Türk Devletlerinin Ortak Bir Alfabe kullanabilme çalışmaları
yeni değildir. Tanzimat Dönemi şairlerinde Muallim Naci’nin dediği gibi “Hafıza-i
beşer nisyan ile maluldür”....
Atatürk'ün 1928 yılında gerçekleştirdiği harf devrimi ile Türkiye Cumhuriyeti,
Arap alfabesi yerine Latin alfabesine geçmesinden sonra okuma-yazma oranı artmış
ve modernleşme süreci de hızlanmıştır.
Bu dönemde, diğer Türk devletlerinin Latin alfabesine geçilmesinin de içinde
yer aldığı kongre Sovyet Rusyası döneminde 26 Şubat-6 Mart 1926 tarihleri arasında Bakü şehrinde düzenlenmiştir.
Bu kongrede Sovyetler Birliği sınırları içinde yaşayan Türk halklarının tarihi,
edebiyatı, dili, alfabesi, etnografyası ve kültürü ile ilgili önemli kararlar
da alınmıştır. Kongrede Latin alfabesine geçişin bilimsel ve metodolojik
prensipleri detaylı bir şekilde ele alınmış ve hazırlanmıştır.
Sovyetler Birliği'ne bağlı Orta Asya’daki Türk devletleri ise 1920'lerde Latin
alfabesine geçiş yapmaya başlanmıştır. Türk devletleri, İstanbul ağzından
farklı olarak kendi alfabelerinde özgün sesleri karşılamak adına Q, X, W, Ñ, Ä
bu tür harfleri kullanmışlardır.
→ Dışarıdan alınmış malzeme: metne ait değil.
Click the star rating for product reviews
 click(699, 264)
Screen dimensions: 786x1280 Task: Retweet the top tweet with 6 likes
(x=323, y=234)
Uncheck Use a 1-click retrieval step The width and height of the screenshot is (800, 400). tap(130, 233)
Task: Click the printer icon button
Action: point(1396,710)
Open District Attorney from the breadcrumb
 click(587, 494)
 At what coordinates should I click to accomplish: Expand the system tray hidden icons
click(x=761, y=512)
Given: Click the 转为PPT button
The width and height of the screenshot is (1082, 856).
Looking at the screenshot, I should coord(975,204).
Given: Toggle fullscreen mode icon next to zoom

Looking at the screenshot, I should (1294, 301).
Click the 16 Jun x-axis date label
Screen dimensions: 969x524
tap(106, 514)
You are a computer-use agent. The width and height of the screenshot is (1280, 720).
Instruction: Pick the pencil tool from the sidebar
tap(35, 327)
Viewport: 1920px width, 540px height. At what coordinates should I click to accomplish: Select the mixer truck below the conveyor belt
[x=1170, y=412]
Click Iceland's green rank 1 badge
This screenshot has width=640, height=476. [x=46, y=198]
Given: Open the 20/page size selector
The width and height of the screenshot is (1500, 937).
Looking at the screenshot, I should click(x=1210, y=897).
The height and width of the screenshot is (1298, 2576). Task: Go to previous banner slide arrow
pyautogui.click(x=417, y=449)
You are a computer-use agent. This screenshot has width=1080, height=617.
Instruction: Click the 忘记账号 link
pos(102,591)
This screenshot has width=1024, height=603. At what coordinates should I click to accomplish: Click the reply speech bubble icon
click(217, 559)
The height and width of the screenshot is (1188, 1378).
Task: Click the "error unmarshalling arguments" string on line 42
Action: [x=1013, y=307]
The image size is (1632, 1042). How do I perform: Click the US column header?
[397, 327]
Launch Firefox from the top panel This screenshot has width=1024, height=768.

Bu durum, Türk dilleri arasında okuma ve
yazmada bazı farklılıklar yaratsa da, ortak bir alfabe çalışmaları bu
farklılıkları ortadan kaldırma amacını taşımaktadır.
Örneğin, Azerbaycan'da 1923 yılından itibaren Yeni Türk
alfabesi devlet alfabesi olarak kabul etmiş olmasına karşın, Latin alfabesine resmi
geçiş bu kongreden sonra oybirliğiyle gerçekleştirildi. 1 Ocak 1929'da Sovyet
hükûmeti Arap alfabesinin kullanımını resmen yasakladı. Bu kongrede, Latin
alfabesinin Türk dünyasında ortak bir alfabe olarak kabul edilmesi tartışıldı
ve kısa süreli bir ortak Latin alfabesi kullanımı sağlandı. Ancak Sovyet
yönetimi, 1930'ların sonlarına doğru bu devletlerin Kiril alfabesine geçmesini
zorunlu kıldı ve bu süreç Türk devletlerinde Latin alfabesi kullanımını sona
erdirdi.
Kıbrıslı Türkler ise, Türkiye’nin Harf devriminden sonra
matbaa harflerini sipariş ettiren Mustafa Kemal Atatürk, dönemin
Söz gazetesi için de Latin harfli matbaa çalışmalarına desteklediği görülmektedir.
Böylece, Kıbrıs Türkler, Atatürk ile birlikte Türkiye’nin alfabesini derç
ederek latin harfleri kullanmaya başlamıştır. Fakat Kıbrıslı Türkler, diğer Türk devletleri gibi orta
asyadan getirdiği kendine has kültürel konuşma seslerine karşılık gelen farklı
harfler kullanmamıştır. Örneğin, Nazal “Ñ” harfini kullanmamıştır.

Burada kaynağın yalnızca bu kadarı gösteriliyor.